Sorry, looks like I was wrong, you're not a troll. You just really... don't know. I'll be happy to explain it.
RCM is a recovery mode that the Switch has for repair purposes. It enters this mode when the eMMC memory chip is not accessible or if the right button combo is pressed (Vol Up and the RCM Home button, which is actually a pin inside the right JoyCon rail). Once in RCM mode it expects a signed, official series of commands to be sent through the USB port for repair and diagnostic.
Since we don't have the official commands, we poked around and discovered that it does not guard against an out-of-spec, really really big USB request. One so big, that it overrides into an area of memory it shouldn't (called stack smashing). If we send this large command along with some unauthorized code, we find that the Switch will run that code as if it were signed. This is only temporary though and we need to do it each time we restart as the code only exists in volatile memory.

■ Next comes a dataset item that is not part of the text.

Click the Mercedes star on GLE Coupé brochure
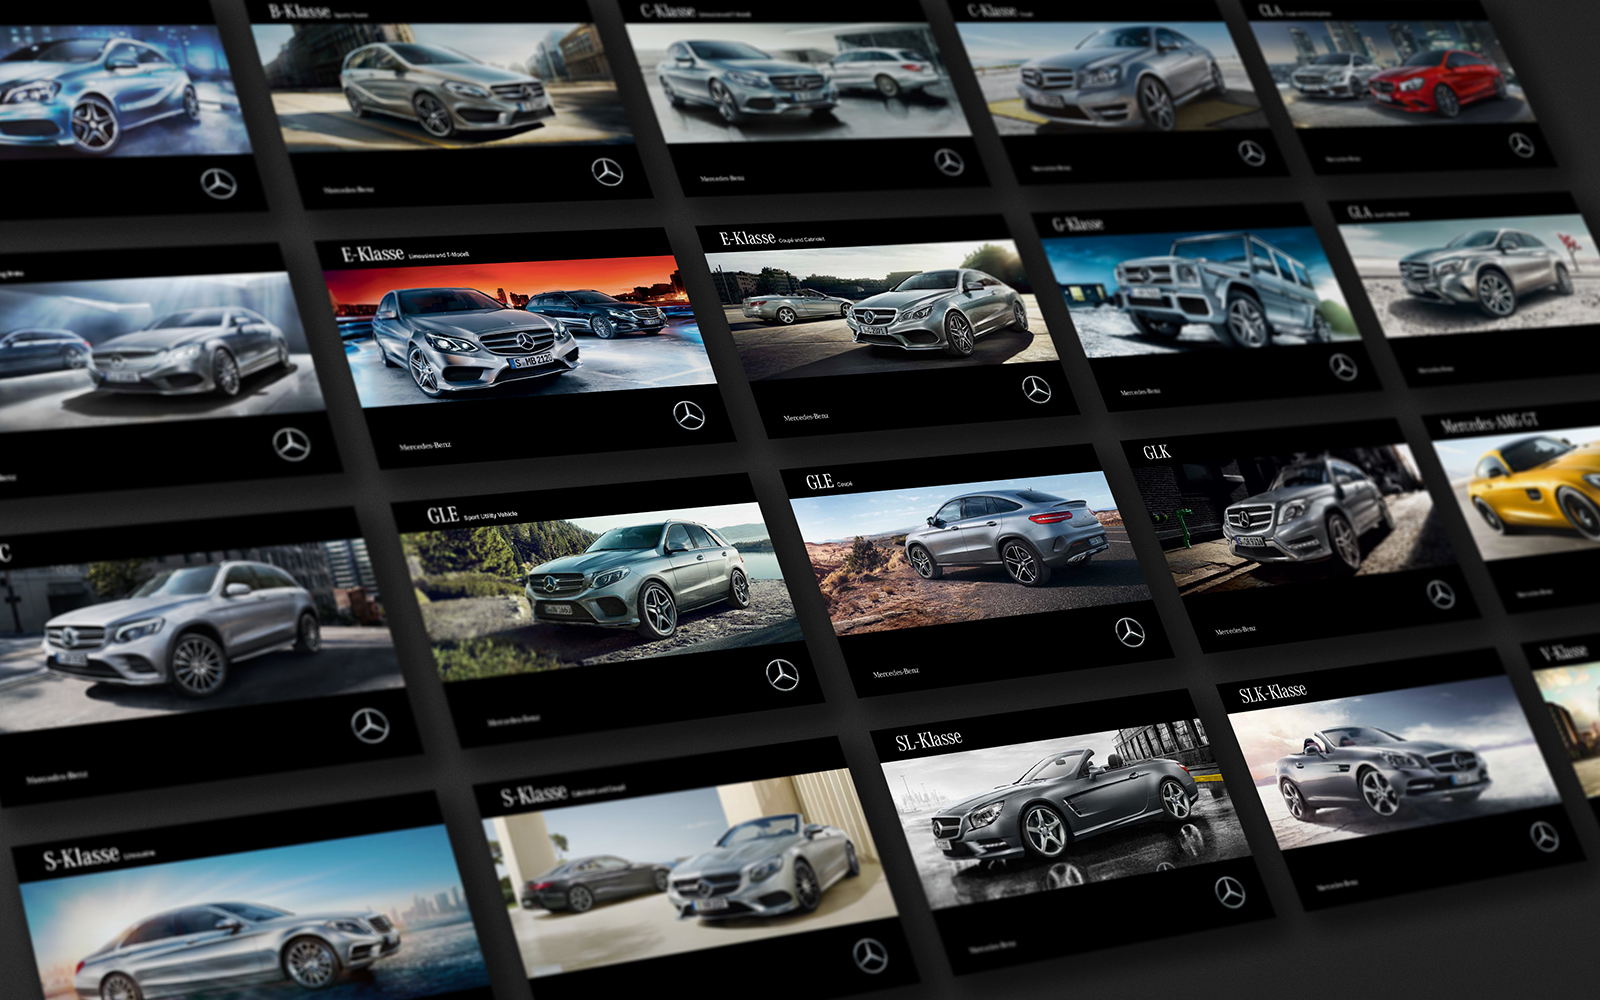 [x=1130, y=632]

What TX has done is made a compact dongle that sends this overlarge command for us. The code they send simply tells the Switch "look at this file on the SD card for further instructions". The file on the SD card is the SX OS file, roughly 16MB large, it does a few things. It can either simply chain load the official OS (Horizon) and boot the Switch normally, it can place some threads into memory, then launch the official OS which gives us the SX OS CFW capable of running dumped games and homebrew, or it can enable AutoRCM.

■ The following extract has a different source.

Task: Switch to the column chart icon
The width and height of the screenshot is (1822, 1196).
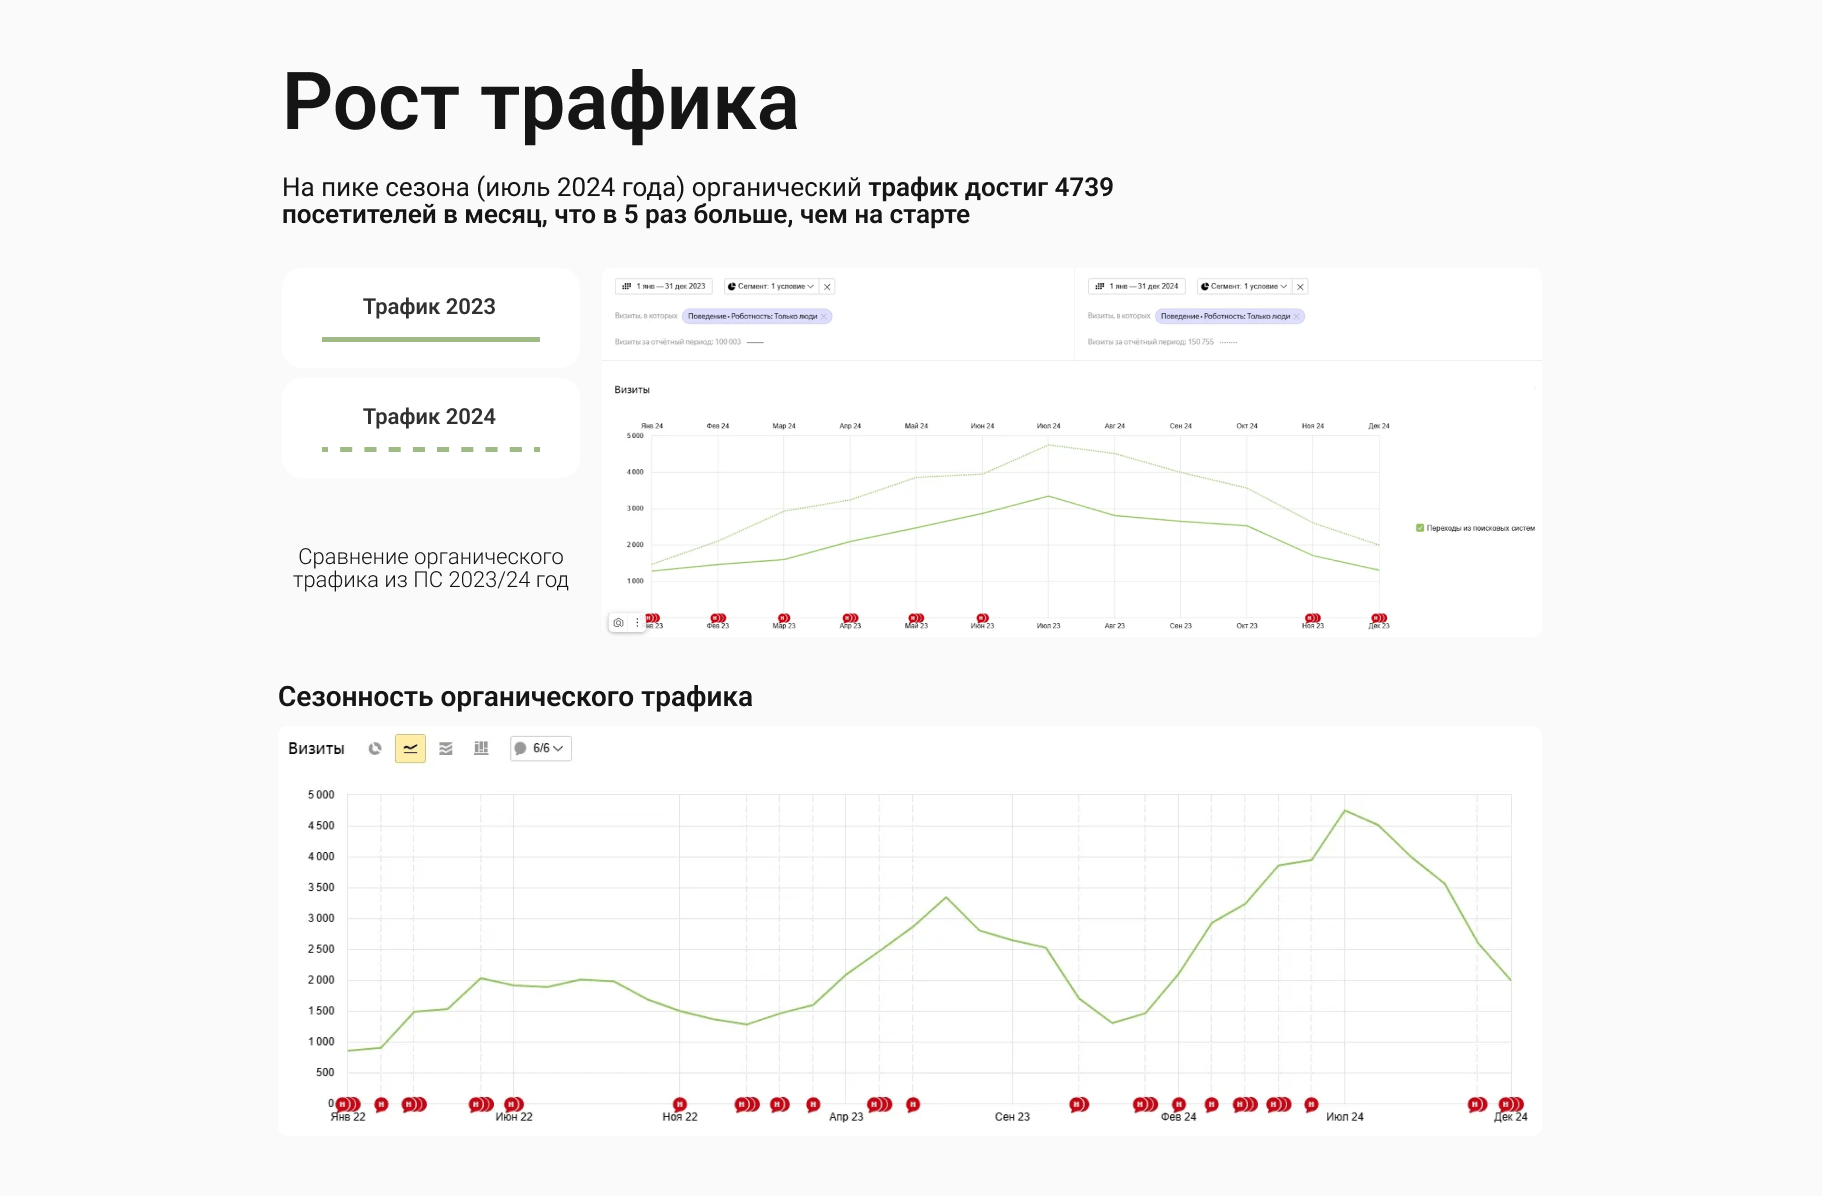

Since people don't want to remove their eMMC chip or hold the Vol Up and RCM Home button (pin 10) every time, what AutoRCM does is corrupt a signature in your eMMC by changing a few bytes. When the Switch goes to boot this check will fail and it'll startup in RCM mode without needing to hold anything or disconnect anything. Once it's in RCM mode you can use the dongle to smash the stack and run the SX OS payload, which can then patch some memory addresses and chain load the official OS so you can have your fun.
It also has the option to reverse AutoRCM which simply puts the bytes it changed back to normal.
That about covers it, were there any remaining questions?